Auch die Klassiker Stockholms erleben Göran und Herr Lilienstengel: Sie erleben noch Abenteuer in der Altstadt, bekommen im Königspalast eine Audienz gewährt, sie statten der Vergnügungsinsel Djurgården einen Besuch ab, um Skansen zu erleben. Wenn wir selbst heute Skansen in der Dämmerung einen Besuch abstatten, werden wir wohl dasselbe fühlen, sehen und spüren wie die beiden es in dem Märchen tun. Alte Gebäude, verwunsche Rosengärten, wundersame Ausblicke, verwinkelte Wege und Ecken, all das hat noch bis heute großes Potential zur Verwunschenheit und Fantasie.
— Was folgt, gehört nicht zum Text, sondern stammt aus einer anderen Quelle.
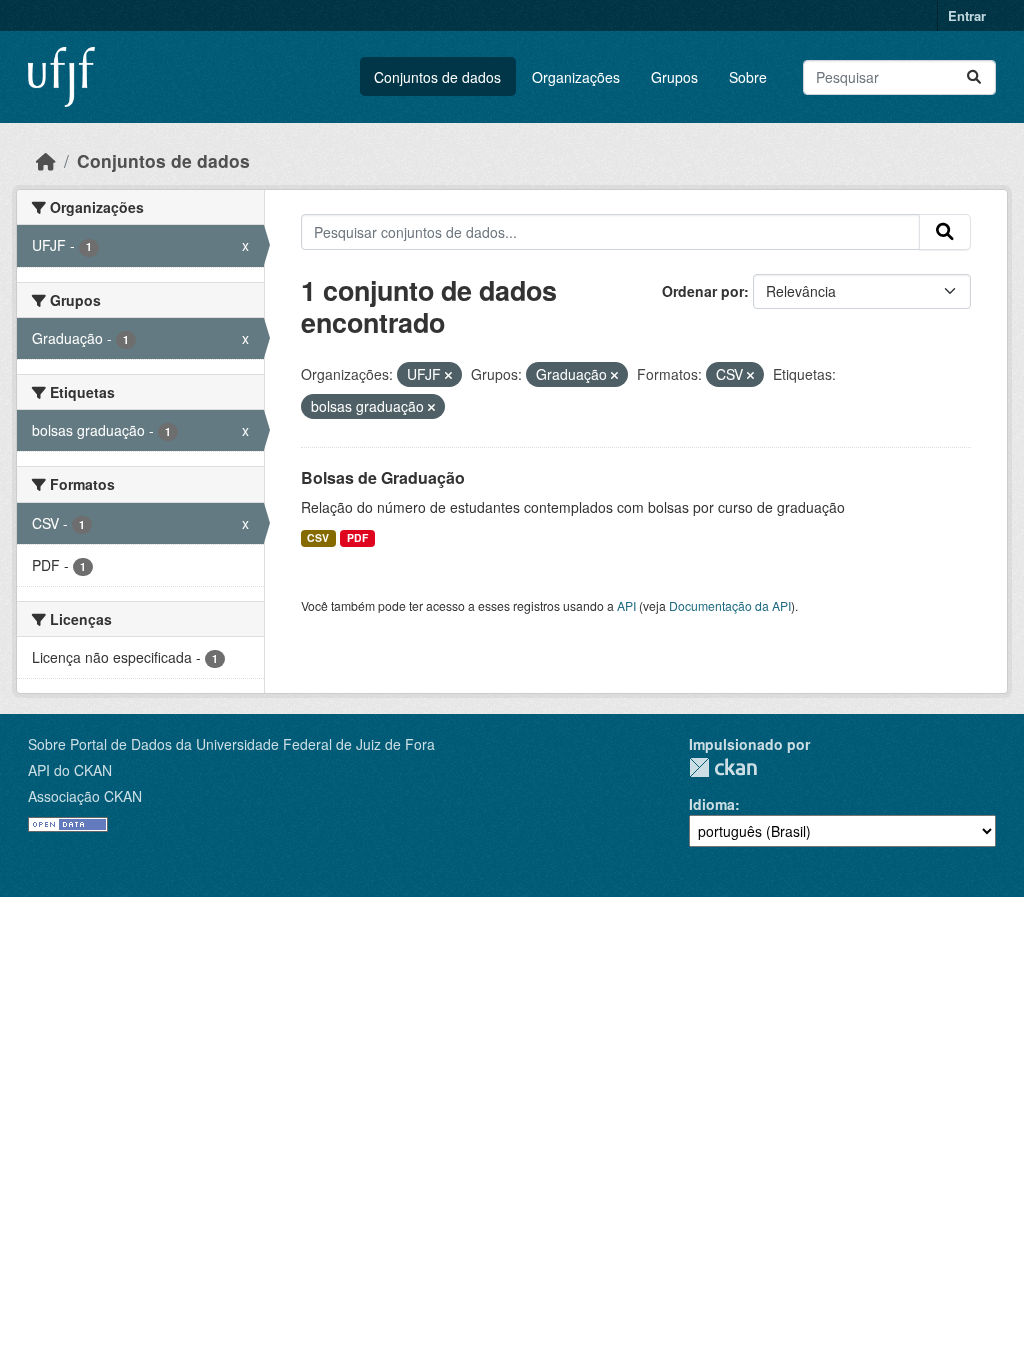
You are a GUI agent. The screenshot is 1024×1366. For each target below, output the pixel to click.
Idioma (712, 804)
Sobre (748, 77)
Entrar (967, 15)
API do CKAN (70, 770)
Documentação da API (730, 605)
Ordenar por (703, 291)
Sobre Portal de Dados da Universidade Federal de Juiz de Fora (231, 744)
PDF (357, 537)
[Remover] (448, 375)
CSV (318, 537)
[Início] (46, 160)
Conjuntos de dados (437, 77)
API (626, 605)
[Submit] (974, 77)
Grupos (674, 77)
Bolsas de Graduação (383, 477)
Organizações (576, 77)
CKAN (723, 767)
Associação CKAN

Vielleicht ist es ein Wink Lindgrens – das Glück nicht immer in der Ferne zu suchen, sich nicht von der Einsamkeit überfallen lassen, die einen in der Stadt oft befällt. Mit Fantasie, Lebensfreude und ein bisschen Kindlichkeit ist eine Stadt in ein Märchenreich zu verwandeln.